The much contested questions about nativity in the Telangana Survey form, which has raised concerns of ethnic profiling have been dropped from the final draft of the form.
The issue also led to comparisons of Telangana Chief Minister K Chandrasekhar Rao to Nazi-Germany ruler Adolf Hitler.
The 'Intensive Household Survey' initiated by Rao to route welfare schemes to the needy began on Tuesday as the entire state came to a halt, and residents remained indoors to take the survey.
While fears were rife among natives of Seemandhra of being targeted and discriminated if they disclosed their nativity, the state government dropped the questions related to nativity from the form, according to The Hindu.
The controversial questions were listed in columns 21 to 23 in the form to collect data such as which state the individual migrated from, the year of migration and what language they speak. These questions have now been removed.

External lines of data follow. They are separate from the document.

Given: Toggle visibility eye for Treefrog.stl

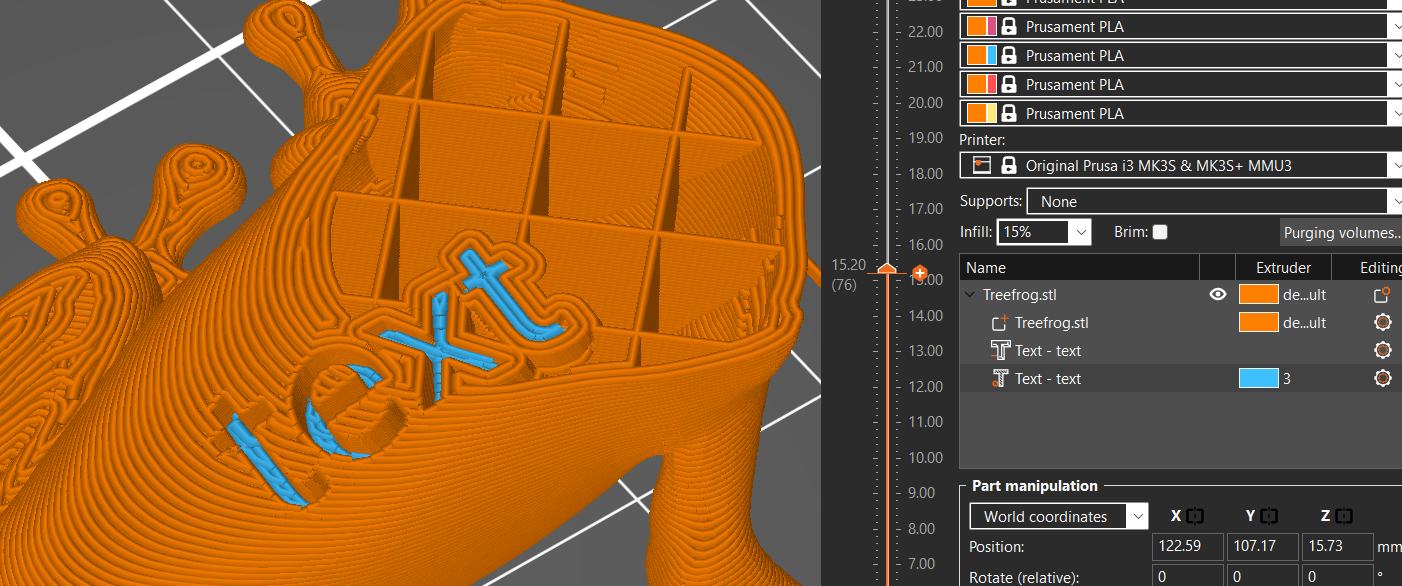Looking at the screenshot, I should point(1217,294).
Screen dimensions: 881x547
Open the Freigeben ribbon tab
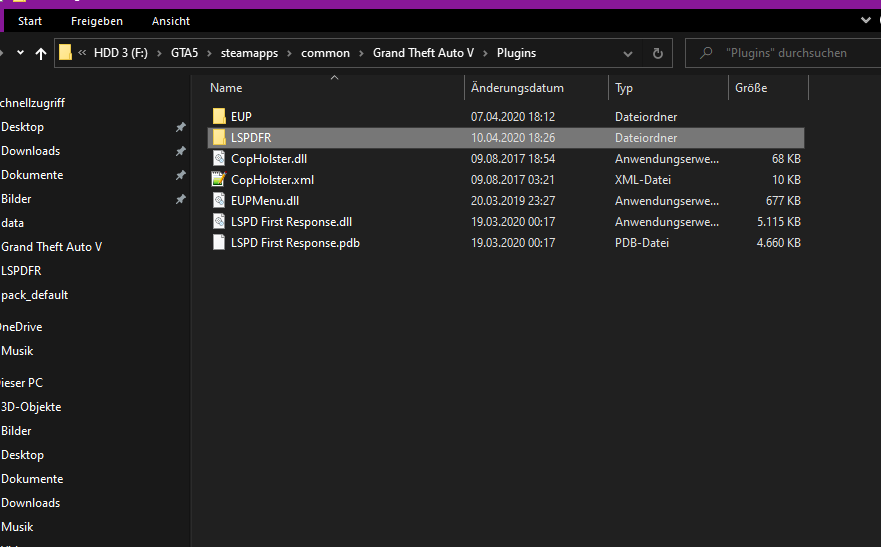(x=97, y=21)
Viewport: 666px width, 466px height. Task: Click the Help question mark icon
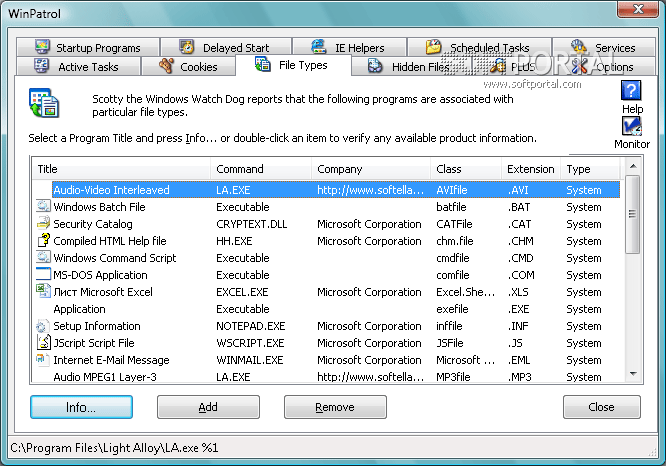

The government also made the question related to bank account number optional, and has reportedly instructed enumerators not to press respondents for information such as PAN number, bank account number and post office account number if they are not willing to share.
Rao had come in the line of severe criticism when he initiated the survey, as theories emerged that the data would lead to discrimination. He, however, clarified on several occasions that the survey was essentially meant to identify beneficiaries of welfare schemes.
"The government wants to gather some facts about every household in the state so as to implement target-oriented welfare schemes for various sections of people. But, it is not mandatory for citizens to disclose all their details such as bank account number during the survey," he was quoted as saying by The New Indian Express.
Hyderabad on Pause as Survey Kicks Off
The city of Nizams, which will be the shared capital of Telangana and Seemandhra for 10 years, came to a halt on Tuesday as the massive 20-crore household survey kicked off.
Transport services were shut down, with Rao asking the road Transport Corporation to keep its buses off the road.
Schools and colleges were shut, and even petrol stations closed down. Cinema halls and business establishments also pulled down their shutters.
The survey, which began at 7 am on Tuesday is expected to wind up by 8 pm tonight.